Directive → Copy everything from the line containing "The image size is (1226, 980)." down to the line containing "the menu item", word for word.

____

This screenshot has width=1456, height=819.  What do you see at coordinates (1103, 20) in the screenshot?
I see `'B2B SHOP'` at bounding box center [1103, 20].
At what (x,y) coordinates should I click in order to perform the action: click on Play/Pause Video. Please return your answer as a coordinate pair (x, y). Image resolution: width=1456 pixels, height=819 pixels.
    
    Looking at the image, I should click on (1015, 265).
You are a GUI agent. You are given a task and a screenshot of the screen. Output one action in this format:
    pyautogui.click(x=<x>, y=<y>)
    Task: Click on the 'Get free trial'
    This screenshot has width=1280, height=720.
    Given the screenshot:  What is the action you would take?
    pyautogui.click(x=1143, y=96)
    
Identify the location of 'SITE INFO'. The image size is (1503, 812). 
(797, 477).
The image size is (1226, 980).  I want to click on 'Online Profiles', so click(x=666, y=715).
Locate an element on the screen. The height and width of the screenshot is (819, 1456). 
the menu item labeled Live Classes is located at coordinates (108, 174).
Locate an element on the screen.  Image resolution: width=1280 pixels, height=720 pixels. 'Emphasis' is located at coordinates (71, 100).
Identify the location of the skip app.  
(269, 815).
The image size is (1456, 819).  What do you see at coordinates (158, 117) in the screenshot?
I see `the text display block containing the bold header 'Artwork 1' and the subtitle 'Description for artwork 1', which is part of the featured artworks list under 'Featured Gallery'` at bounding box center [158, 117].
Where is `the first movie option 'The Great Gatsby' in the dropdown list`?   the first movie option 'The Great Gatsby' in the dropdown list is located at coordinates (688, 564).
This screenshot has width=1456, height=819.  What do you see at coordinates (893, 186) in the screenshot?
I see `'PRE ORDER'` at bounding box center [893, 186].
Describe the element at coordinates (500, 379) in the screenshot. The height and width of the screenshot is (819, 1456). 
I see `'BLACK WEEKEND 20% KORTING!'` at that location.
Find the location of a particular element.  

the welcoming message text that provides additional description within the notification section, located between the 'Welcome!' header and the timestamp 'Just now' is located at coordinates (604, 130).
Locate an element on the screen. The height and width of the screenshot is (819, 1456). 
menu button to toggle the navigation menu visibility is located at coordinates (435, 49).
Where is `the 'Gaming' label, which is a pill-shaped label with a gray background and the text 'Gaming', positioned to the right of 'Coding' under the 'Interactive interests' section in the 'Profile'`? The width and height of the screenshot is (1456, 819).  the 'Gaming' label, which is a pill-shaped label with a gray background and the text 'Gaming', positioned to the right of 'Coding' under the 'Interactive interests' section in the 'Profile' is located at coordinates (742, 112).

____

The answer →
The image size is (1226, 980).  I want to click on 'Online Profiles', so click(x=666, y=715).
Locate an element on the screen. The height and width of the screenshot is (819, 1456). 
the menu item labeled Live Classes is located at coordinates (108, 174).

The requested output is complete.